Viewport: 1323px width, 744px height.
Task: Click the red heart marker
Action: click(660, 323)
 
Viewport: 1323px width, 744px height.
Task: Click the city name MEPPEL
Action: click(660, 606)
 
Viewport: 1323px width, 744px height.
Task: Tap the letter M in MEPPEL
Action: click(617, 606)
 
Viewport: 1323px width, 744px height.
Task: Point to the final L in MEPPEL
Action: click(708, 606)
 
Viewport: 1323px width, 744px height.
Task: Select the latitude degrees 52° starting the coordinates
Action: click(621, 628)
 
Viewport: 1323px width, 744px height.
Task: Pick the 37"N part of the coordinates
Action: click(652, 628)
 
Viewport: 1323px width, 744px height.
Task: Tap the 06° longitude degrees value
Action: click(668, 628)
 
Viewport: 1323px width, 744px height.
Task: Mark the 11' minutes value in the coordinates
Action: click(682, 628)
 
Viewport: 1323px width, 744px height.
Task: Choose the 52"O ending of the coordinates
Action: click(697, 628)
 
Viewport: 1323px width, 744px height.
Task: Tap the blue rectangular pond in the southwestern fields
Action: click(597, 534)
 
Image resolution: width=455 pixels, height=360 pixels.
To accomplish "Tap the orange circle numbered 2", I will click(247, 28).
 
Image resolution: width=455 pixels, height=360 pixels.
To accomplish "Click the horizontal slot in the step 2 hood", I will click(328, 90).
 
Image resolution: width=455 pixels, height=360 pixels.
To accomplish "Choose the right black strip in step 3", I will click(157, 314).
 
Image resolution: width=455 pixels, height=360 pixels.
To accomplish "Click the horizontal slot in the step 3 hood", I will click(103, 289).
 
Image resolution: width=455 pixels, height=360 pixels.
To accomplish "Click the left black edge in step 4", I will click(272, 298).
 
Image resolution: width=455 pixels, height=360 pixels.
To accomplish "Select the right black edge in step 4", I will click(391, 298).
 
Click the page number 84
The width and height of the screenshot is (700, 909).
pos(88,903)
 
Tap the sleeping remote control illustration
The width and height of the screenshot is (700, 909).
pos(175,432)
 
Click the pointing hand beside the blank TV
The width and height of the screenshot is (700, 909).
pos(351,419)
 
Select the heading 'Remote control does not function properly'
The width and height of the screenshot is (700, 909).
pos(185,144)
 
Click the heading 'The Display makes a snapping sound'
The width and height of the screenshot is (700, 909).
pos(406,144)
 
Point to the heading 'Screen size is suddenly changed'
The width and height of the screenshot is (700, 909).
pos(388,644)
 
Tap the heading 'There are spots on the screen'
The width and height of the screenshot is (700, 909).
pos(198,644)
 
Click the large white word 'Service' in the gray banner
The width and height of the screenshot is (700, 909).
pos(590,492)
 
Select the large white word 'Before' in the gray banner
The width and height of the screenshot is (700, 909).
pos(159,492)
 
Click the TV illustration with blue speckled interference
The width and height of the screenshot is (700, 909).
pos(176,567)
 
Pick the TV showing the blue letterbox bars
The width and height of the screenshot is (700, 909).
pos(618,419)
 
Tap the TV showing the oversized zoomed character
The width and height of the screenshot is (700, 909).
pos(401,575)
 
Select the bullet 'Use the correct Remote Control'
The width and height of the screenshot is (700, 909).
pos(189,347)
####################
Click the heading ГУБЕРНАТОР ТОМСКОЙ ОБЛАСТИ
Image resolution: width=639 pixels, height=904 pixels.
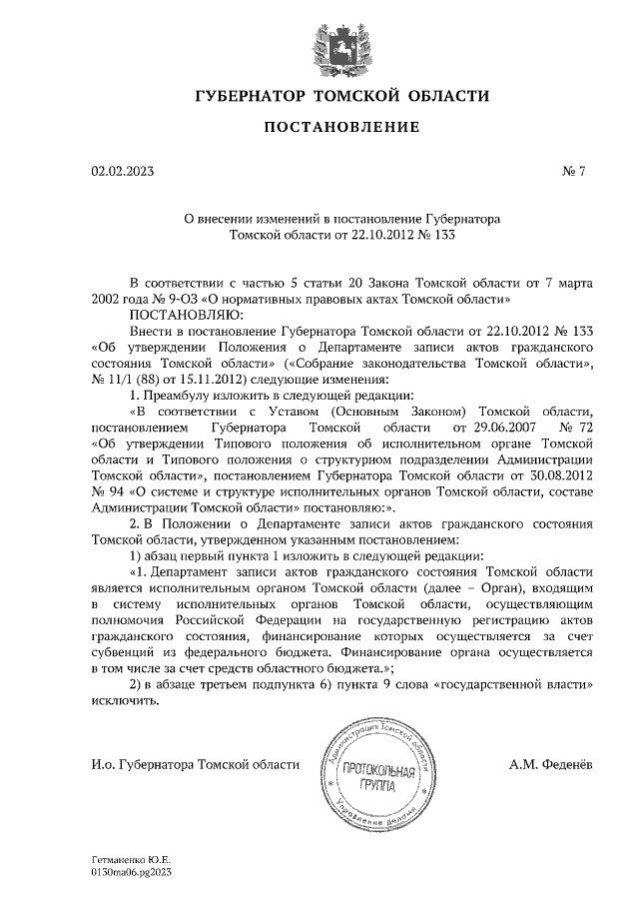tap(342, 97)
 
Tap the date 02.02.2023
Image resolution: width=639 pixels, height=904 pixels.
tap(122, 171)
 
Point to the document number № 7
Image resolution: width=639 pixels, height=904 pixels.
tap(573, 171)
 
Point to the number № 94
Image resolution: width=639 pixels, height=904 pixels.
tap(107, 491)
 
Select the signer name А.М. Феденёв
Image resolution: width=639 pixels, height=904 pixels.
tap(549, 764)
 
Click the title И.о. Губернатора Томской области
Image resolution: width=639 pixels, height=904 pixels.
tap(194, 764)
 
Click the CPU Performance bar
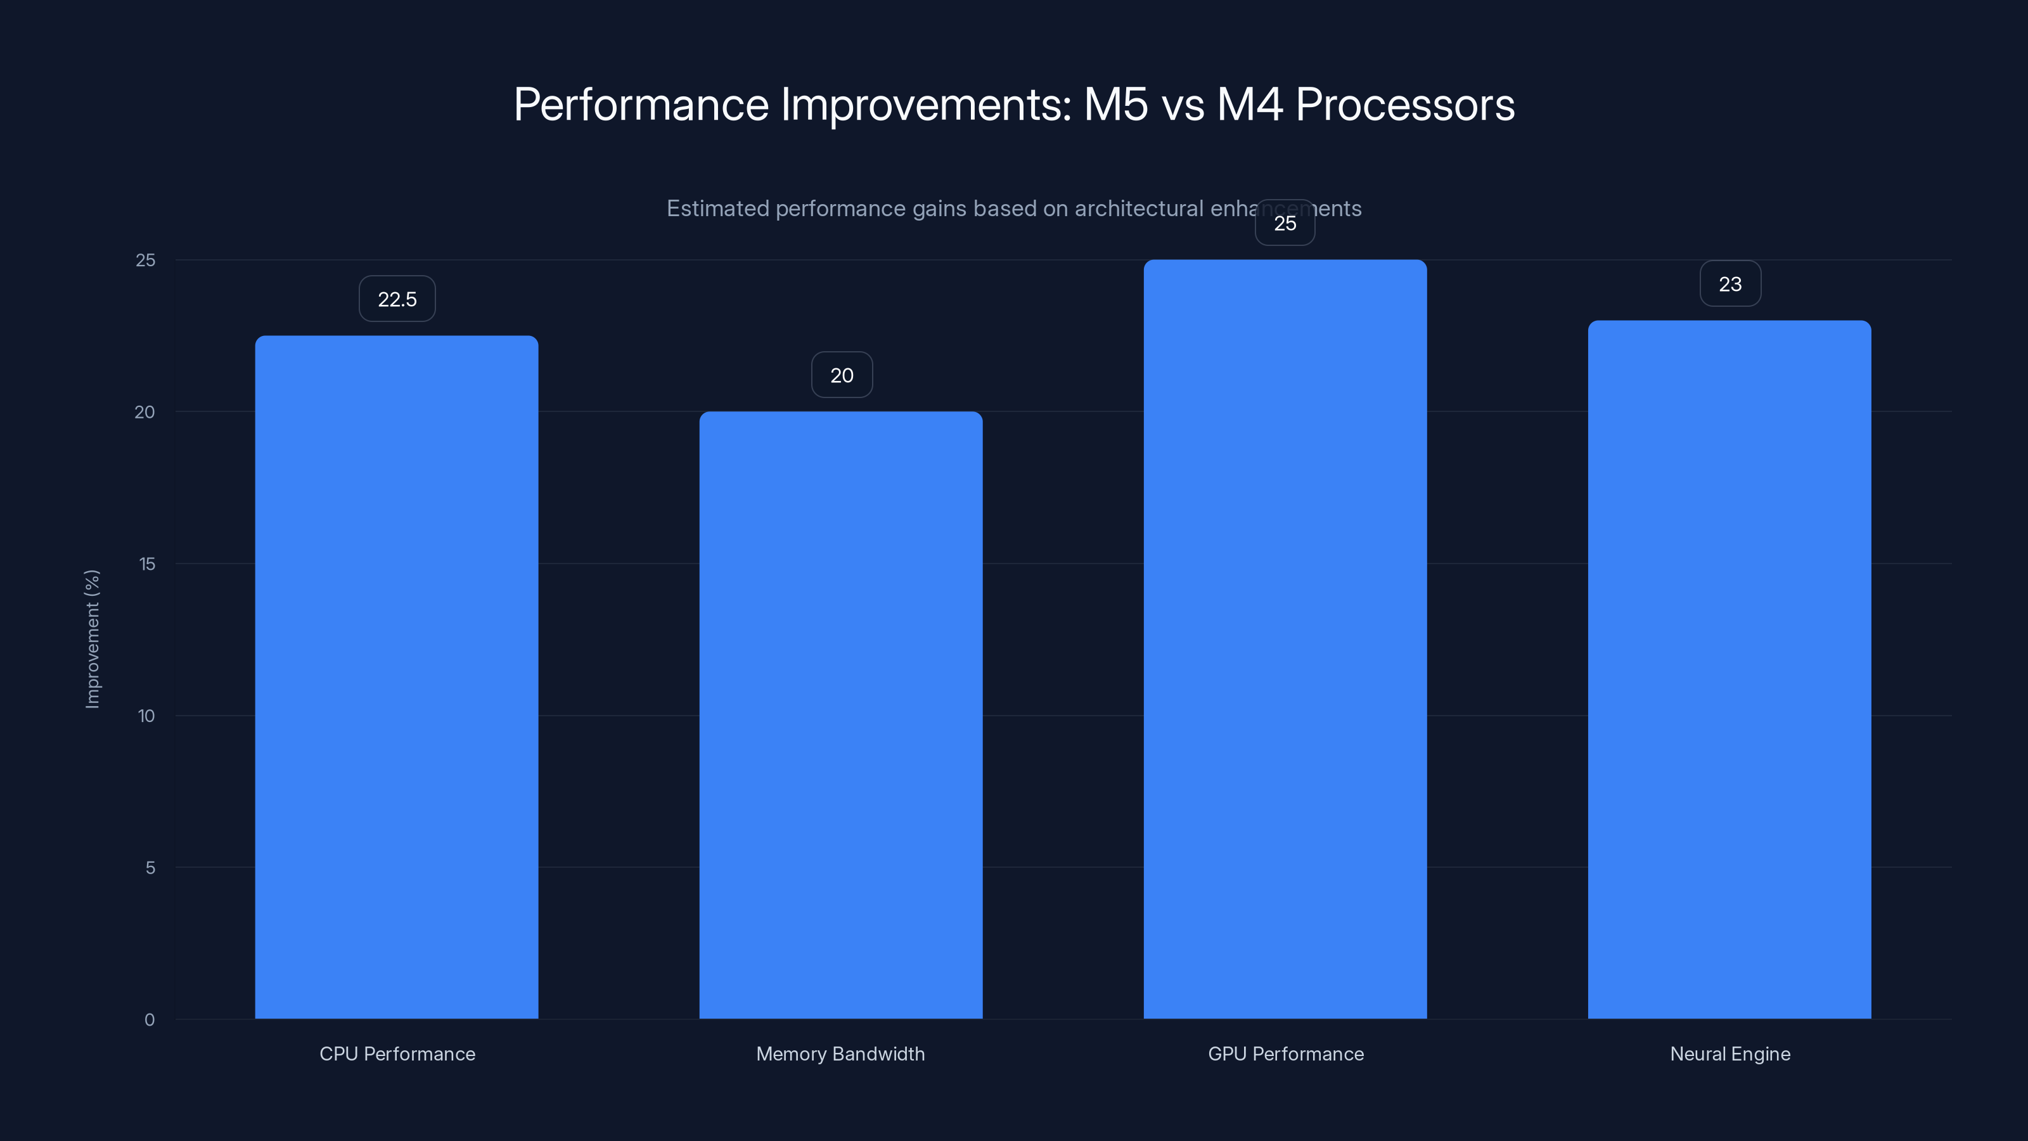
####################
Can you arrange the material above as a numbered list, starting at the line with "Point to the document number № 7" and ending at the line with "tap(107, 491)", including both of those lines and leaving out any blank lines?

1. Point to the document number № 7
2. Image resolution: width=639 pixels, height=904 pixels.
3. tap(573, 171)
4. Point to the number № 94
5. Image resolution: width=639 pixels, height=904 pixels.
6. tap(107, 491)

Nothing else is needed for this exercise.